Moema Maria Marques de Miranda, convener from Latin America, is an anthropologist with an MA. from the Graduate Programme in Social Anthropology at the Federal University of Rio de Janeiro, where she studied rural labor and politics.Since 1992 she works at the Brazilian Institute of Social and Economic Research (IBASE) on different projects and initiatives.
Initially, she was the Secretary-General of the Agrarian Reform National Campaign. Between 1998 and 2001, she worked on the issues of favelas (slums) and urbanization in Rio de Janeiro, being a member of the steering committee of the National Forum on Urban Reform. She was an active participant of the Citizenship Action against Hunger and for Life, one of the largest popular mobilizations in Brazilian history. Currently she is a coordinator of two programmes at IBASE: the World Social Forum (WSF) Process; and Democratic Alternatives to Globalization. Recently, she has also taken charge of IBASE's Human Rights initiative.
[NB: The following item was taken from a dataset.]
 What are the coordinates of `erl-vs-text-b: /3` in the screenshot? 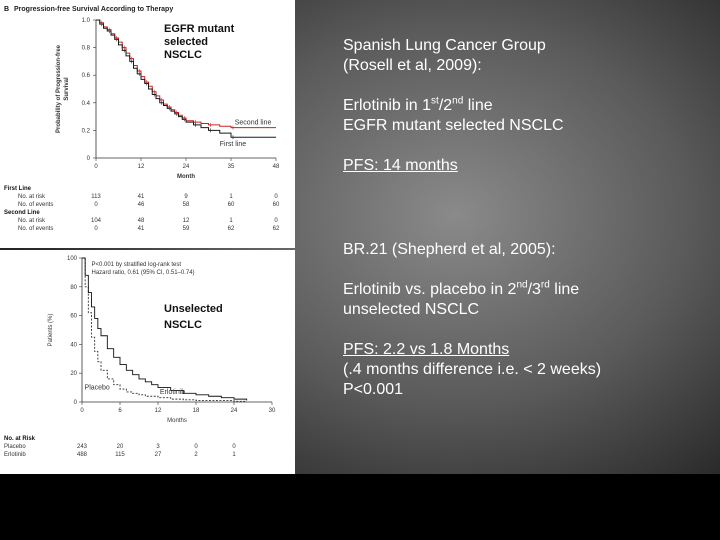 It's located at (534, 290).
As IBASE's representative in the WSF International Council, she has been a member of the organizing committee of the last five global WSF events. A ‘Carioca’, as natives of Rio de Janeiro City are called, Ms. Miranda has two daughters and one son.
When asked why she joined the Building Global Democracy Programme and what her aspirations for the programme were, Moema replied:
"The BGD proposal is extremely interesting to those of us directly or indirectly involved in finding democratic alternatives to globalisation. At Ibase, I work directly with this subject and with programmes seeking to help strengthen a planetary citizenry, which we consider the fundamental agent and embodiment of democratisation processes, whose strategies and initiatives multifaceted and diverse. At the World Social Forum too – where I sit, on Ibase’s behalf, on the International Council and the Expansion Commission – the issues addressed by BGD form part of the priority agenda.
In addition, I believe we need jointly to develop new methodologies and arrangements for assuring in-depth, wide-ranging, democratic discussions, regarded as open, collective processes permanently under construction, on priority items of the contemporary agenda.
We live in times that call, insistently and with the utmost urgency, for new alternatives for building a world of greater justice and equity, and that can restore the meaning of, and respect for, our common goods and the profound bonds of harmony between humankind and nature. I believe that BGD can contribute to that!"
"I believe and hope that the programme will gain strength as a democratic space for discussions of, and common quests for, alternatives with regard to some of the most demanding issues of our times, among them politics, planetary justice, democracy and globalisation with solidarity and respect for the self-determination of peoples. These are items of an agenda under construction.
The dynamics proposed by the programme allows discussions to be pursued in depth, while responses are constructed in common and doubts and hopes are shared.
In recent years, we have often found – both among academics and in social and political movements – simplistic readings and proposals for the complex and disconcerting realities of the world we live in. Theories constructed in recent years do not account for the phenomena ongoing in daily social life. The possibility of our having a long-term process that links up thinkers, activists, intellectuals and politicians from all the world’s regions offers a valuable and productive environment in these times of searching and construction."